QOS Rules by Domain Wildcard

Discussion in 'Tomato Firmware' started by xhaloz, Nov 3, 2018.

  1. xhaloz

    xhaloz Network Newbie Member

    So I know we can set QOS by a subnet wildcard such as DST IP = 192.168.0.0/16. However I want to QOS some backups to googles server which is fra15s16-in-f10.1e100.net (172.217.22.42). I have 4 connections to this site and the IP addresses ALWAYS change. The only consistent thing is 1e100.net. Now on the GUI you cannot use a wildcard such as *.1e100.net but I went into the CLI and stored a value with

    qos_orules=0<<myworkingrules<<<*.1e100.net<-1<a<<0<<<<2<test>0 which did not work.

    And yes I did a NVRAM commit. I actually see the rule set in the GUI but it doesn't apply.

    Has anyone successfully got this working?
     
  2. cloneman

    cloneman Addicted to LI Member

    I had looked into creating a script that uses ipset to store a list of ip address for this purpose, but I was not successful due to overwhelming ignorance on the subject.
     
  3. Techie007

    Techie007 Serious Server Member

    Your best bet might be to use a custom L7 filter. The domain name is transmitted in cleartext near the beginning of all HTTP and HTTPS traffic. For example, put the following code in your router's Administration -> Scripts -> Init section:

    Code:
    echo "windowsupdate" > /etc/l7-extra/windowsupdate.pat
    echo "(Microsoft-Delivery-Optimization/|.mp.microsoft.com)" >> /etc/l7-extra/windowsupdate.pat
    This will create an L7 filter that detects Windows Update traffic, which primarily happens on domains ending with ".mp.microsoft.com" or contains the "Microsoft-Delivery-Optimization" agent string.

    Code:
    echo "youtube-2015" > /etc/l7-extra/youtube-2015.pat
    echo "(stream.com|video.com)" >> /etc/l7-extra/youtube-2015.pat
    This will create an L7 filter that detects video streams from several video sharing sites, including YouTube (video content downloads from "******.googlevideo.com") and LiveStream (video streams from ******.livestream.com").
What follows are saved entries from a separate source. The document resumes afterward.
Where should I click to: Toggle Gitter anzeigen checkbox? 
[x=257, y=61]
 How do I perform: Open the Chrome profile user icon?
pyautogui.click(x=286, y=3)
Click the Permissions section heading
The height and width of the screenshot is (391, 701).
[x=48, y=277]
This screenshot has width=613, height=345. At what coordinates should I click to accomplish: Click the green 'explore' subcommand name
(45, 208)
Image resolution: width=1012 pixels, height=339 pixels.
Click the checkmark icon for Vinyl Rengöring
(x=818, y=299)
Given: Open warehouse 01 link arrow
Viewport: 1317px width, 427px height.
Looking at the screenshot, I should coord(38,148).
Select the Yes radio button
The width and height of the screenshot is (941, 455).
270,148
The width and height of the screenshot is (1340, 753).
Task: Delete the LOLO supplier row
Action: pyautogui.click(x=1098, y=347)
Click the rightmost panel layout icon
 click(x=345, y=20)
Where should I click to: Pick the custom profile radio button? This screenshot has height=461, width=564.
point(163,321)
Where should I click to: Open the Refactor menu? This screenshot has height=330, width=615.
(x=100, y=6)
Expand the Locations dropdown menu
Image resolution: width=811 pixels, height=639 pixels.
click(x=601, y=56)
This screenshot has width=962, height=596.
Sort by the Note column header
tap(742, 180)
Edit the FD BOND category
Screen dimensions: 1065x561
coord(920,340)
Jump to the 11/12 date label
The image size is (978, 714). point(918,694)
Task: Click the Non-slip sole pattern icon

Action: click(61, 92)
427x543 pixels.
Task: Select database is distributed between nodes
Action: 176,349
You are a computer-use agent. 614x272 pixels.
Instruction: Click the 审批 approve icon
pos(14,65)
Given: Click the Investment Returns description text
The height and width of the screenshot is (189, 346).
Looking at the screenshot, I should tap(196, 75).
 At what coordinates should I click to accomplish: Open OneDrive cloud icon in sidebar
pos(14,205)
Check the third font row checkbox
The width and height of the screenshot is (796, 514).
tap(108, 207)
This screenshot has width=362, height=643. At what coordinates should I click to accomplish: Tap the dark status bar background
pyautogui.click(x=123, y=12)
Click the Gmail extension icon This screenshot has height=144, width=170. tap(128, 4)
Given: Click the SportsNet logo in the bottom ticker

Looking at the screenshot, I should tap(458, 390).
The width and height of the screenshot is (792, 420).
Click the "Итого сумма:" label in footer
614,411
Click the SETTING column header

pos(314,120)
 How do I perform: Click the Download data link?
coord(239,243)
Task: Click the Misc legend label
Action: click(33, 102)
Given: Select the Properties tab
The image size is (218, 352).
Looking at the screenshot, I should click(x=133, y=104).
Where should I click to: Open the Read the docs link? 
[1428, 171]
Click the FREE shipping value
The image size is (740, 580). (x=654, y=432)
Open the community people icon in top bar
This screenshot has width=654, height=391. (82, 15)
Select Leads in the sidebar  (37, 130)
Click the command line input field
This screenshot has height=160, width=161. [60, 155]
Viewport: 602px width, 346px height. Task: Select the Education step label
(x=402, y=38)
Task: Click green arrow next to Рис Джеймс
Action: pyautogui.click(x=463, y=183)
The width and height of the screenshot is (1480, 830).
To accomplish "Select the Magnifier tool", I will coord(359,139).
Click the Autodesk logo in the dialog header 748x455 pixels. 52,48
    The pipe symbol is interpreted as an OR, and the strings are interpreted as if with wildcards on either side (e.g. "stream.com|video.com" matches *stream.com* or *video.com*). You can eliminate the pipe if you only have one criteria to match. You can use the above examples to create your own filters. You can also use a tool like SmartSniff on the originating PC to try to identify unique strings that can be used to detect the traffic you're trying to isolate.